After your build, test and deploy steps, get Claude Code to generate a series of diagrams for your codebase which it can then safely stash away in your documentation repository as a snapshot-in-time.
You know those pesky flaky tests that keep causing your pipeline to break but aren’t always easy to fix (even if you did have time to look at them)? Why not get OpenAI Codex to help you fix them automatically?
It could perform a pre-post-mortem analysis - evaluating the combined impact of changes and assessing risks across all dimensions (operational incidents, security vulnerabilities, change reversibility) before they become real problems.
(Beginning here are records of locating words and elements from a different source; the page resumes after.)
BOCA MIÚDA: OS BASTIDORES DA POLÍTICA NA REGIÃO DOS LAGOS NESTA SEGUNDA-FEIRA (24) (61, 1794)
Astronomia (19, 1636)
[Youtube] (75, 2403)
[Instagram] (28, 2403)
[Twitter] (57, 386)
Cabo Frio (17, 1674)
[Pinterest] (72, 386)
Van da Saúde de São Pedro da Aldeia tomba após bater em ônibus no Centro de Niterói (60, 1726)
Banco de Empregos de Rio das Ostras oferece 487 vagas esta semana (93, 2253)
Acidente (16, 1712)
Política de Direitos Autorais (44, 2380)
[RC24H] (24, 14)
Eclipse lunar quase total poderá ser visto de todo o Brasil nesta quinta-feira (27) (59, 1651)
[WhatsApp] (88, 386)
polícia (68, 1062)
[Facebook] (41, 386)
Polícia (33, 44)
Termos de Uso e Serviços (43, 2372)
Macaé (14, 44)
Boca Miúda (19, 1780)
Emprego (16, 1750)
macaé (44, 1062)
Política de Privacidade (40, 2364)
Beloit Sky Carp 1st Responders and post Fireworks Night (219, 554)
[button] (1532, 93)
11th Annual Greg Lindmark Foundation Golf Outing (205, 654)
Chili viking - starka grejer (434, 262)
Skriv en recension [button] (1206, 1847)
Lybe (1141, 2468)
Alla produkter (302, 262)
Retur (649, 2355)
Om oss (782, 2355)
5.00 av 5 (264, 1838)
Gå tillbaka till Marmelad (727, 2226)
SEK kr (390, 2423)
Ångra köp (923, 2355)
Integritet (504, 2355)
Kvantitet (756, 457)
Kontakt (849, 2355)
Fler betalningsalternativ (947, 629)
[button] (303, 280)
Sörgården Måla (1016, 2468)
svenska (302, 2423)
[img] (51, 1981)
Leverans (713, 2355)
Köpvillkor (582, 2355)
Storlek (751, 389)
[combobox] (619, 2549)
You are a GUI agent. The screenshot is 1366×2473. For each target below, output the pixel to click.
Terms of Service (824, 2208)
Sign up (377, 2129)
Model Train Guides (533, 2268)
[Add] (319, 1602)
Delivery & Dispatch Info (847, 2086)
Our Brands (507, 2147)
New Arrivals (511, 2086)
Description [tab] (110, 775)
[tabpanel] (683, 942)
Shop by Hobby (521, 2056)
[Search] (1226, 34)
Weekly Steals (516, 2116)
What we’re seeing is just the beginning. Think about all the repetitive, time-consuming steps in our development lifecycle - both inner loop activities like coding and outer loop activities like reviews and documentation. These tools are opening up possibilities to automate not just the coding itself, but also those friction-heavy outer loop activities that often slow us down. As Adi Noda, CEO and cofounder of DX, recently said in a Gartner Podcast that was asking the question Does Developer Experience Really Matter?:

We tend to see more outer loop friction points than inner loop. So code reviews, CI, and release processes tend to surface as greater areas of friction than the inner loop.

We now have the tools to address these outer loop friction points, automating away the steps we know add value but don’t enjoy doing. While these tools are still relatively simple, they represent a natural evolution in the AI-driven development era - one that unlocks opportunities far beyond just writing code.

Final Thoughts

When I first encountered these terminal-based tools, I couldn’t help but wonder if we were taking a step backward. But that initial reaction missed something important: this isn’t about the interface - it’s about programmability.

Just as git’s command-line interface enabled countless automation workflows, these AI assistants can be invoked programmatically to work silently in the background - from reviewing code to generating documentation to managing releases.

This is how evolution often works - not in dramatic leaps, but in subtle shifts that fundamentally change how we work. Software engineering isn’t dead, but it is changing. The next step is yours to take: look at your development workflow, identify the friction points, and consider how to weave these capabilities into your pipeline.